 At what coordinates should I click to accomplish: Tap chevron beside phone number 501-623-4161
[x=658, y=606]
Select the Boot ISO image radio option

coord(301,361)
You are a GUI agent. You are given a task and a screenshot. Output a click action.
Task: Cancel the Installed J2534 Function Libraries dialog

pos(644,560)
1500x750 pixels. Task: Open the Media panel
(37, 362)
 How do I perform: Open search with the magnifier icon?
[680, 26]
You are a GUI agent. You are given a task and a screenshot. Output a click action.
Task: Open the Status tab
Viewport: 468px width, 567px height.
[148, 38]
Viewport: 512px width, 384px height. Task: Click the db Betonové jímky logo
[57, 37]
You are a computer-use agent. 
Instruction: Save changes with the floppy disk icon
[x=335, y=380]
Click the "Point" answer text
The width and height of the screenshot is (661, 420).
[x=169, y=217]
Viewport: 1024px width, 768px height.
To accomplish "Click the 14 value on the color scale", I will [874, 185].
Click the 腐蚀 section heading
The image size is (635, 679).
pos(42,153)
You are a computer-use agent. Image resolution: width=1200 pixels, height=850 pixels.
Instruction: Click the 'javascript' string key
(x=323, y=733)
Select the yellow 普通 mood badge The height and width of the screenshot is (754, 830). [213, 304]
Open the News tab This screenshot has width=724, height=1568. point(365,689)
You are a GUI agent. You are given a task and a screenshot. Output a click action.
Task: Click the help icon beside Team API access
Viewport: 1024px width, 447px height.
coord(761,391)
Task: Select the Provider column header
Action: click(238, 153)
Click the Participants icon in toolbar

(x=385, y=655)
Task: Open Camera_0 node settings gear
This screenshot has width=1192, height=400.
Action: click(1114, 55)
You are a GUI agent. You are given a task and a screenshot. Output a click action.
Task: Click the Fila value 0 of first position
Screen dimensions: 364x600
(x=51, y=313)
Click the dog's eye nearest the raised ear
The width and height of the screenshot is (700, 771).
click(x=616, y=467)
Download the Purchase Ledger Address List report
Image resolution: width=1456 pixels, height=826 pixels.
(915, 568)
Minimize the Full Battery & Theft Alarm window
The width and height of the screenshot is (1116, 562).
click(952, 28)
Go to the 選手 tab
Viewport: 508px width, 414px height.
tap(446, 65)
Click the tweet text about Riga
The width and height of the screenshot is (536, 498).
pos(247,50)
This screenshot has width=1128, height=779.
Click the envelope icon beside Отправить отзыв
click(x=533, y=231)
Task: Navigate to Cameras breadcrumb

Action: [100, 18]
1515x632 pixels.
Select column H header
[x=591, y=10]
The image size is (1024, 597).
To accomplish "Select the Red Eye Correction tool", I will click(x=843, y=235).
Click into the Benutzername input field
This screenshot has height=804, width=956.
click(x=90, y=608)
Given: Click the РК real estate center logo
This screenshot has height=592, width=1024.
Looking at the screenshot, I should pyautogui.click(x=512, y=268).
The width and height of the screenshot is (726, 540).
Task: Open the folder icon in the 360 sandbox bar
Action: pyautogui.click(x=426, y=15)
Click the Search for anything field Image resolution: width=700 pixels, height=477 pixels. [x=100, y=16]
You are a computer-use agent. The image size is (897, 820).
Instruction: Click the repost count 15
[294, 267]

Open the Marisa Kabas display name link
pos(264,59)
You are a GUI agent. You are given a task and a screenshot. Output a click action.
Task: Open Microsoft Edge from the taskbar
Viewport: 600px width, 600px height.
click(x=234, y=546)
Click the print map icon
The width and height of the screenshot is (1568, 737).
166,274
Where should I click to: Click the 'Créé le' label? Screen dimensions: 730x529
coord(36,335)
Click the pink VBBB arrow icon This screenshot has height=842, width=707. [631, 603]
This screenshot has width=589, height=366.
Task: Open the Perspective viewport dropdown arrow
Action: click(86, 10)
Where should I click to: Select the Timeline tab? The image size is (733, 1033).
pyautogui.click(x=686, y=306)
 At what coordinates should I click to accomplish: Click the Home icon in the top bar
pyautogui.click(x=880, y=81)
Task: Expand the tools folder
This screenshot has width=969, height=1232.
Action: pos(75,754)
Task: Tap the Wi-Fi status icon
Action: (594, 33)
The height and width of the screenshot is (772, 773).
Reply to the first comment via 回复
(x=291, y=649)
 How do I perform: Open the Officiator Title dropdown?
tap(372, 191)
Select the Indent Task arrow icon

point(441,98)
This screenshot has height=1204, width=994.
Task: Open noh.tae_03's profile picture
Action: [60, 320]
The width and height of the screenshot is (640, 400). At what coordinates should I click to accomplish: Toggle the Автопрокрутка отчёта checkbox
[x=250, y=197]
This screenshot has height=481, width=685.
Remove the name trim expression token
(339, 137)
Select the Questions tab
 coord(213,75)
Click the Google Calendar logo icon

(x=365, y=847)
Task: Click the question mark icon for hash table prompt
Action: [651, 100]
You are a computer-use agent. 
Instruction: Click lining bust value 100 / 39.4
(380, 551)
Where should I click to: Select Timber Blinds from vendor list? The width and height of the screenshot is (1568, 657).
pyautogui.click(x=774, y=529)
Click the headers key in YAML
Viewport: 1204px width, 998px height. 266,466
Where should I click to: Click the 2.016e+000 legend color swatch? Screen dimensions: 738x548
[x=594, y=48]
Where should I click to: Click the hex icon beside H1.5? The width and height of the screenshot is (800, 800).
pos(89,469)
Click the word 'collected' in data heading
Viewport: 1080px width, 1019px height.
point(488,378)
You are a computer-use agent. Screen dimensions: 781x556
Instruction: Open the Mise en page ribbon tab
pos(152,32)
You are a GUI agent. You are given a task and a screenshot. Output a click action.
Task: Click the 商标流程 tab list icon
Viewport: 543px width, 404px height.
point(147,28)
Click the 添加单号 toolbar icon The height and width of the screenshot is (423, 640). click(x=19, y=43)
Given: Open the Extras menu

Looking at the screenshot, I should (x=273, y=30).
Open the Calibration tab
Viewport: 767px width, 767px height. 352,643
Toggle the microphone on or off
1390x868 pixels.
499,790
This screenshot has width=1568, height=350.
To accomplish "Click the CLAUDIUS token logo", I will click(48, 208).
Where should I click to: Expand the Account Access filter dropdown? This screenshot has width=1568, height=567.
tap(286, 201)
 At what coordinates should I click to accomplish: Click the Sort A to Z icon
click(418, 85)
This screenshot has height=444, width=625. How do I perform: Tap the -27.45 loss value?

^^^^^^^^

Repeat the data verbatim, line after line, leaving nothing out.

 At what coordinates should I click to accomplish: Tap chevron beside phone number 501-623-4161
[x=658, y=606]
Select the Boot ISO image radio option

coord(301,361)
You are a GUI agent. You are given a task and a screenshot. Output a click action.
Task: Cancel the Installed J2534 Function Libraries dialog

pos(644,560)
1500x750 pixels. Task: Open the Media panel
(37, 362)
 How do I perform: Open search with the magnifier icon?
[680, 26]
You are a GUI agent. You are given a task and a screenshot. Output a click action.
Task: Open the Status tab
Viewport: 468px width, 567px height.
[148, 38]
Viewport: 512px width, 384px height. Task: Click the db Betonové jímky logo
[57, 37]
You are a computer-use agent. 
Instruction: Save changes with the floppy disk icon
[x=335, y=380]
Click the "Point" answer text
The width and height of the screenshot is (661, 420).
[x=169, y=217]
Viewport: 1024px width, 768px height.
To accomplish "Click the 14 value on the color scale", I will [874, 185].
Click the 腐蚀 section heading
The image size is (635, 679).
pos(42,153)
You are a computer-use agent. Image resolution: width=1200 pixels, height=850 pixels.
Instruction: Click the 'javascript' string key
(x=323, y=733)
Select the yellow 普通 mood badge The height and width of the screenshot is (754, 830). [213, 304]
Open the News tab This screenshot has width=724, height=1568. point(365,689)
You are a GUI agent. You are given a task and a screenshot. Output a click action.
Task: Click the help icon beside Team API access
Viewport: 1024px width, 447px height.
coord(761,391)
Task: Select the Provider column header
Action: click(238, 153)
Click the Participants icon in toolbar

(x=385, y=655)
Task: Open Camera_0 node settings gear
This screenshot has width=1192, height=400.
Action: click(1114, 55)
You are a GUI agent. You are given a task and a screenshot. Output a click action.
Task: Click the Fila value 0 of first position
Screen dimensions: 364x600
(x=51, y=313)
Click the dog's eye nearest the raised ear
The width and height of the screenshot is (700, 771).
click(x=616, y=467)
Download the Purchase Ledger Address List report
Image resolution: width=1456 pixels, height=826 pixels.
(915, 568)
Minimize the Full Battery & Theft Alarm window
The width and height of the screenshot is (1116, 562).
click(952, 28)
Go to the 選手 tab
Viewport: 508px width, 414px height.
tap(446, 65)
Click the tweet text about Riga
The width and height of the screenshot is (536, 498).
pos(247,50)
This screenshot has width=1128, height=779.
Click the envelope icon beside Отправить отзыв
click(x=533, y=231)
Task: Navigate to Cameras breadcrumb

Action: [100, 18]
1515x632 pixels.
Select column H header
[x=591, y=10]
The image size is (1024, 597).
To accomplish "Select the Red Eye Correction tool", I will click(x=843, y=235).
Click into the Benutzername input field
This screenshot has height=804, width=956.
click(x=90, y=608)
Given: Click the РК real estate center logo
This screenshot has height=592, width=1024.
Looking at the screenshot, I should pyautogui.click(x=512, y=268).
The width and height of the screenshot is (726, 540).
Task: Open the folder icon in the 360 sandbox bar
Action: pyautogui.click(x=426, y=15)
Click the Search for anything field Image resolution: width=700 pixels, height=477 pixels. [x=100, y=16]
You are a computer-use agent. The image size is (897, 820).
Instruction: Click the repost count 15
[294, 267]

Open the Marisa Kabas display name link
pos(264,59)
You are a GUI agent. You are given a task and a screenshot. Output a click action.
Task: Open Microsoft Edge from the taskbar
Viewport: 600px width, 600px height.
click(x=234, y=546)
Click the print map icon
The width and height of the screenshot is (1568, 737).
166,274
Where should I click to: Click the 'Créé le' label? Screen dimensions: 730x529
coord(36,335)
Click the pink VBBB arrow icon This screenshot has height=842, width=707. [631, 603]
This screenshot has width=589, height=366.
Task: Open the Perspective viewport dropdown arrow
Action: click(86, 10)
Where should I click to: Select the Timeline tab? The image size is (733, 1033).
pyautogui.click(x=686, y=306)
 At what coordinates should I click to accomplish: Click the Home icon in the top bar
pyautogui.click(x=880, y=81)
Task: Expand the tools folder
This screenshot has width=969, height=1232.
Action: pos(75,754)
Task: Tap the Wi-Fi status icon
Action: (594, 33)
The height and width of the screenshot is (772, 773).
Reply to the first comment via 回复
(x=291, y=649)
 How do I perform: Open the Officiator Title dropdown?
tap(372, 191)
Select the Indent Task arrow icon

point(441,98)
This screenshot has height=1204, width=994.
Task: Open noh.tae_03's profile picture
Action: [60, 320]
The width and height of the screenshot is (640, 400). At what coordinates should I click to accomplish: Toggle the Автопрокрутка отчёта checkbox
[x=250, y=197]
This screenshot has height=481, width=685.
Remove the name trim expression token
(339, 137)
Select the Questions tab
 coord(213,75)
Click the Google Calendar logo icon

(x=365, y=847)
Task: Click the question mark icon for hash table prompt
Action: [651, 100]
You are a computer-use agent. 
Instruction: Click lining bust value 100 / 39.4
(380, 551)
Where should I click to: Select Timber Blinds from vendor list? The width and height of the screenshot is (1568, 657).
pyautogui.click(x=774, y=529)
Click the headers key in YAML
Viewport: 1204px width, 998px height. 266,466
Where should I click to: Click the 2.016e+000 legend color swatch? Screen dimensions: 738x548
[x=594, y=48]
Where should I click to: Click the hex icon beside H1.5? The width and height of the screenshot is (800, 800).
pos(89,469)
Click the word 'collected' in data heading
Viewport: 1080px width, 1019px height.
point(488,378)
You are a computer-use agent. Screen dimensions: 781x556
Instruction: Open the Mise en page ribbon tab
pos(152,32)
You are a GUI agent. You are given a task and a screenshot. Output a click action.
Task: Click the 商标流程 tab list icon
Viewport: 543px width, 404px height.
point(147,28)
Click the 添加单号 toolbar icon The height and width of the screenshot is (423, 640). click(x=19, y=43)
Given: Open the Extras menu

Looking at the screenshot, I should (x=273, y=30).
Open the Calibration tab
Viewport: 767px width, 767px height. 352,643
Toggle the microphone on or off
1390x868 pixels.
499,790
This screenshot has width=1568, height=350.
To accomplish "Click the CLAUDIUS token logo", I will click(48, 208).
Where should I click to: Expand the Account Access filter dropdown? This screenshot has width=1568, height=567.
tap(286, 201)
 At what coordinates should I click to accomplish: Click the Sort A to Z icon
click(418, 85)
This screenshot has height=444, width=625. How do I perform: Tap the -27.45 loss value?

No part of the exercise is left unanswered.